I should have known that the bar mitzvah wouldn’t look exactly as we had envisioned, and that I would be tested in all sorts of ways. I should have known. It’s surprising that, after 13 years with this glorious child, I haven’t yet learned my lessons.
On the day that Yehuda was born, we woke our babysitter at about 6:30am to tell her that it would be a long day and that we would be bringing our 22 month old, Matan, early. She very apologetically told Josh that she had strep and that she wouldn’t be coming in today – for the first time since Matan started daycare at the age of three months.
It was a day of improvising and creative thinking.
And I should have known when my birth plan appeared to go up in smoke, as my water broke and my doctor (who was a friend) gently reminded me that they would have to induce with petocin, and that it would probably mean that I would need an epidural and would not have the natural birth that I envisioned. I got through without the epidural, but it was still the birth that was the most different from all the others and the one that challenged me the most. Yehuda taught me that the body can do incredible things even when others say it might not be possible.
So the creativity needed for the bar mitzvah, the flexibility and change of plans shouldn’t have surprised me in quite the way that it did.
All of our children teach us – they all help us to grow, to see our shortcomings, to learn flexibility. But somehow this child, of all of my children, helps me to grow and to really understand how much we are not in charge.
You know the expression that we plan and Gd laughs? Well, this appears to be the theme song of Yehuda’s bar mitzvah.
And we were taught over and over again that our plan is simply not the one that ends up happening sometimes – and to let go.
So I should have known that our meticulously made plans to go to Leket, to do a charity project in honor of Yehuda’s bar mitzvah, would be cancelled due to rain. And that the adventurous trip to Jerusalem with the family would be as well on account of snow.
And I should have known that the snow would start to fall exactly as predicted at 5pm on Thursday, leaving my dad and brother to make a decision in New York about continuing with their flight to us or turning around and going back to Sunny LA. (We missed you!)
|Here are my brother and dad waving from the airport in New York.|
And I should have known not to be surprised when I woke up Friday morning with a foot of snow on the ground to realize we had no water in the house. (Fortunately Josh figured that one out).
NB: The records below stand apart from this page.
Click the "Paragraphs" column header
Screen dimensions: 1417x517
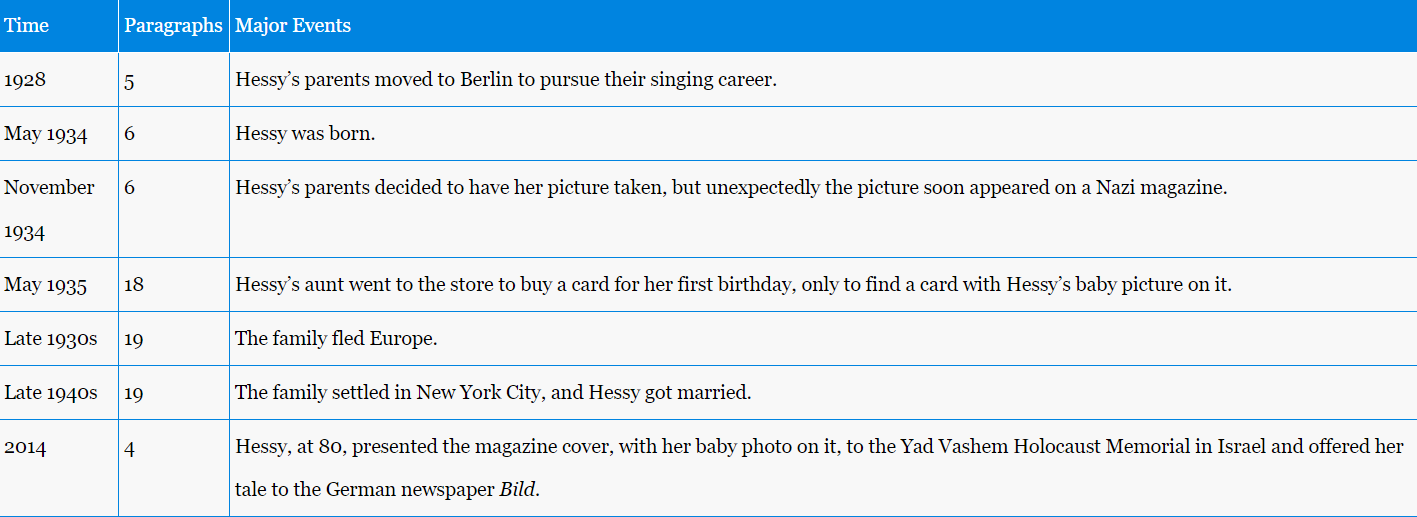pyautogui.click(x=173, y=26)
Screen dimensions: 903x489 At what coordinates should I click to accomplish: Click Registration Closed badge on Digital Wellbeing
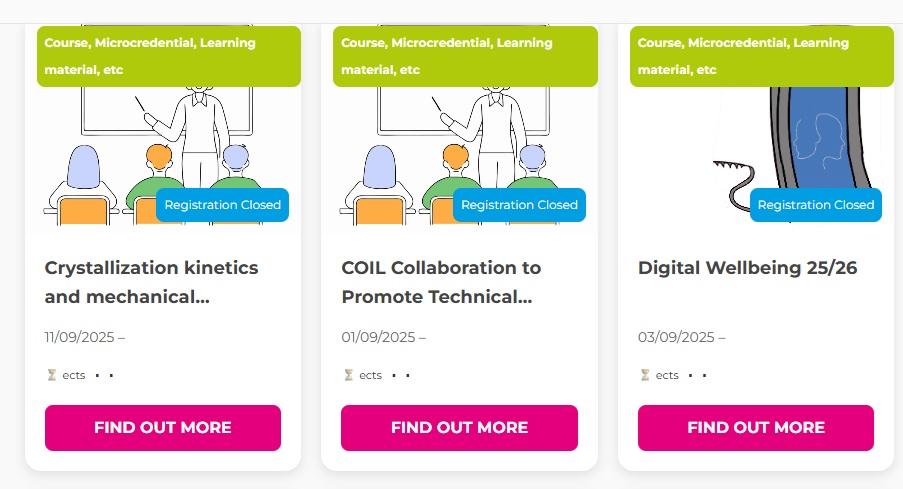coord(815,205)
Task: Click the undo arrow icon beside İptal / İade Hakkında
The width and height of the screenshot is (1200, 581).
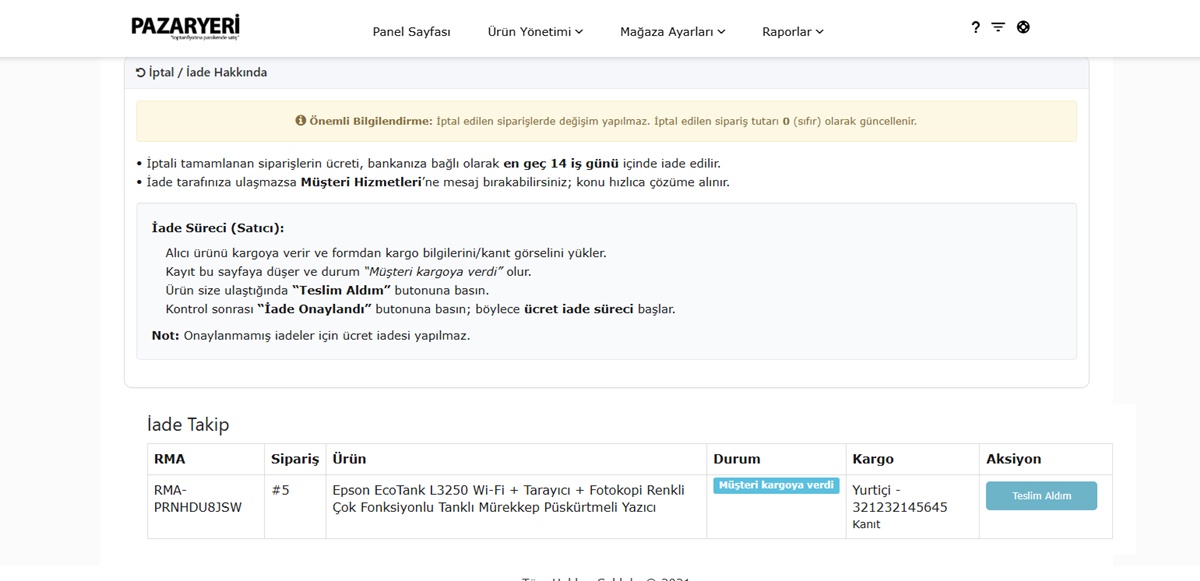Action: (141, 72)
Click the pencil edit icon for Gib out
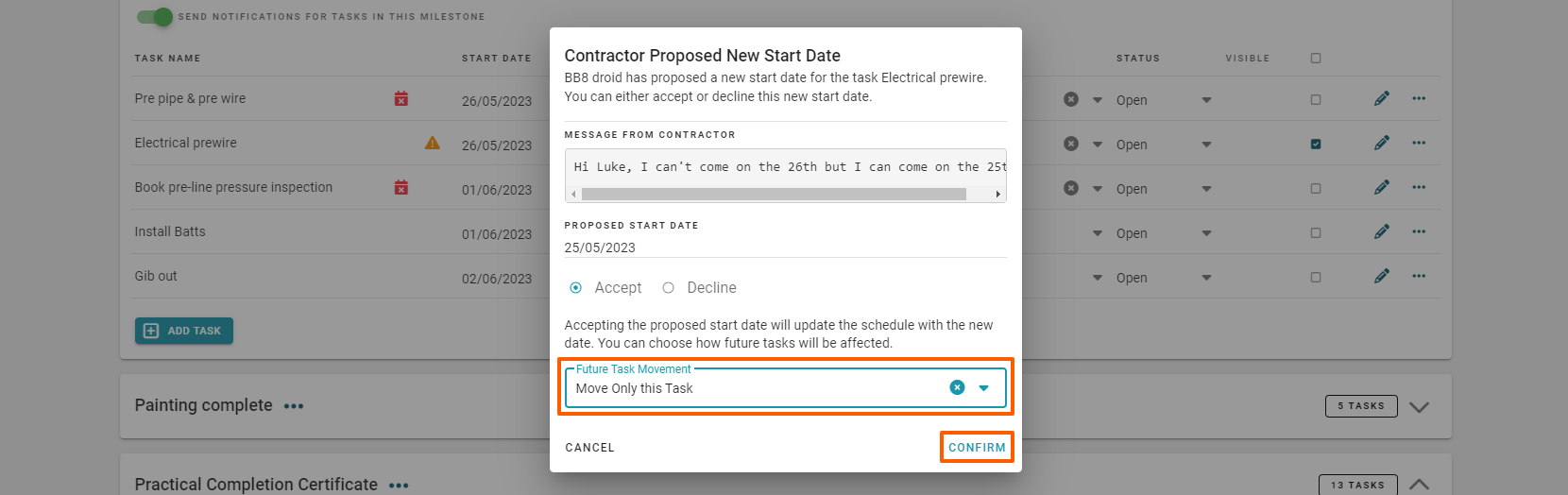 [x=1381, y=276]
And I shouldn’t have been surprised Friday night as we sat around the beautifully decorated table celebrating Shabbat while thunder and lightning flashed and roared across the blankets of snow and hail crashed against the windows.
And then, the electricity shut off a number of times during the night, teasing me into believing that I would be serving cold food to our 22 guests the next day for lunch.
But then by the next morning, I was ready to roll with it when the eight of us packed up our bag on Shabbat morning and hiked through the snow and slushy roads to shul. It was quite cute, actually, watching all of us hiking together and making our way to Yehuda’s big day. Matan had a huge backpack on his back filled with our dress shoes, books, a ton of candies and baskets for handing out the candies.
And I managed to roll with it when we arrived at shul and discovered that my safety net was filled with snow. I had been worried for weeks about how I would keep the two little brothers quiet while Yehuda davened and layned his parsha (read from the Torah) and I was reassured knowing that they would play in the kids’ toy room (Midrash Chanan) set up for this purpose and that they could always go outside to play. As we arrived in shul, I realized that the toy room was locked and that the path leading to it was blocked by a thick blanket of snow. And that they would obviously not be going outside to play. Deep breaths. But it brought me right back to Yehuda’s birth and the call to his nanny with strep. And I had to simply put up my hands and laugh, once again.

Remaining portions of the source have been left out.